Absolute Value: Definition, Formula, Properties, Questions & More

In mathematics, the absolute value  of a real number x, represented as |x|, is the non-negative value of x without regard to its sign.

Absolute value Formula: The absolute value formula or absolute value equation is an equation that contains an absolute value expression. It is represented as follows:

Thus,

|x| = x if x is positive,

|x| = −x if x is negative, and

|0| = 0.

→ Absolute value is also known as modulus.

→ |x| which is pronounced as 'Mod x' or 'Modulus of x'.

What is the meaning of absolute value?

The absolute value of a number represents its distance from 0 on a number line. We know that distance is always a non-negative quantity. That is why the absolute value is always non-negative.

## What this task involves:
Can you carry on the absolute value text from its last sentence? The lines after this have no connection to the absolute value text.

## Given material:
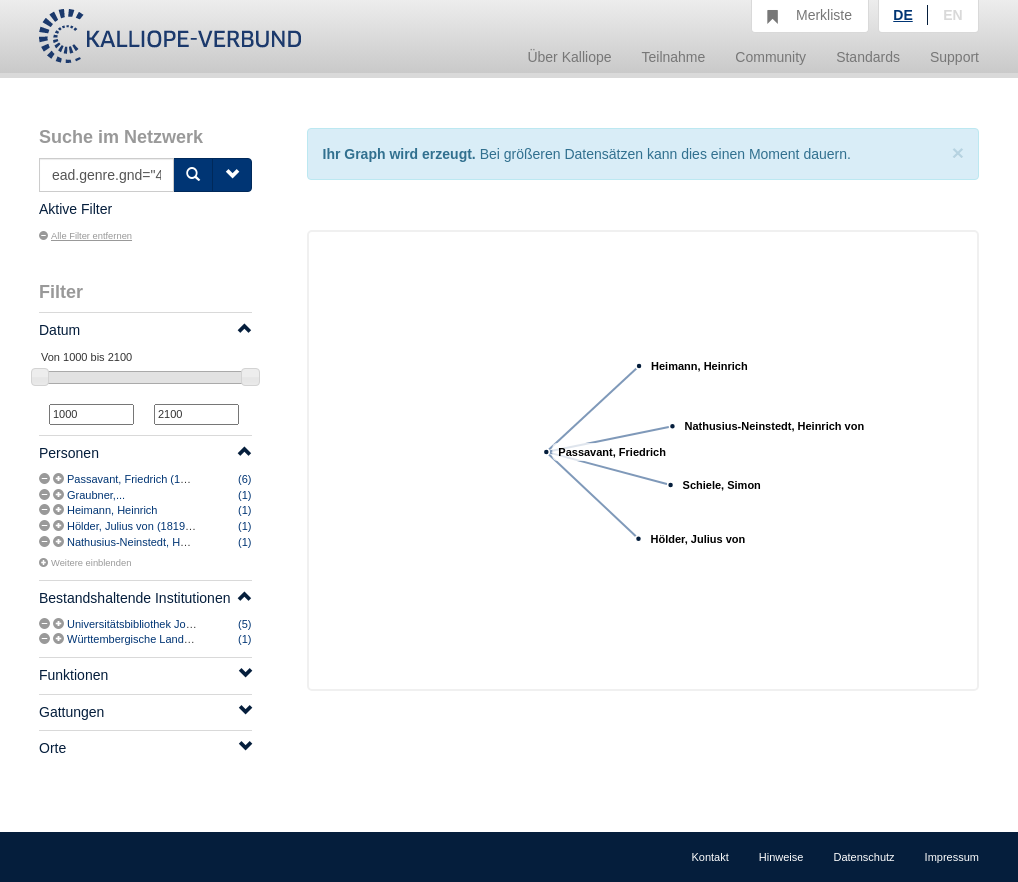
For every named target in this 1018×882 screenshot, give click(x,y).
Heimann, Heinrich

## Exercise result:
Basic properties of absolute value inequalities are:

Let x be a variable or an algebraic expression and a be the real number such that a>0. Then the following inequalities hold:

∣x∣ ≤a ⇔ −a ≤ x ≤ a

|x| ≥ a ⇔ x ≤ −a  or  x ≥ a

|x| < a ⇔ −a < x < a

|x| > a ⇔ x < −a  or  x > a

Some other properties of absolute value inequalities are:

|a + b| ≤ |a| + |b| if both a and b have the same sign, i.e. ab > 0

|a + b| ≤ |a| + |b| if both a and b have different sign, i.e. ab < 0

Some examples showing application of absolute value formula or absolute value inequalities are given below:

1. Solve |5 – 3x| = 12

Solution:

|5 – 3x| = 12

5 – 3x = 12    or    5 – 3x = –12

      –3x = 7      or    –3x = –7

     x = –7/3     or         x = 17/3

2. Solve |4x – 3|= |x + 6|

Solutions:

|4x – 3|= |x + 6|

4x – 3 = x + 6      or       4x – 3 = – (x + 6)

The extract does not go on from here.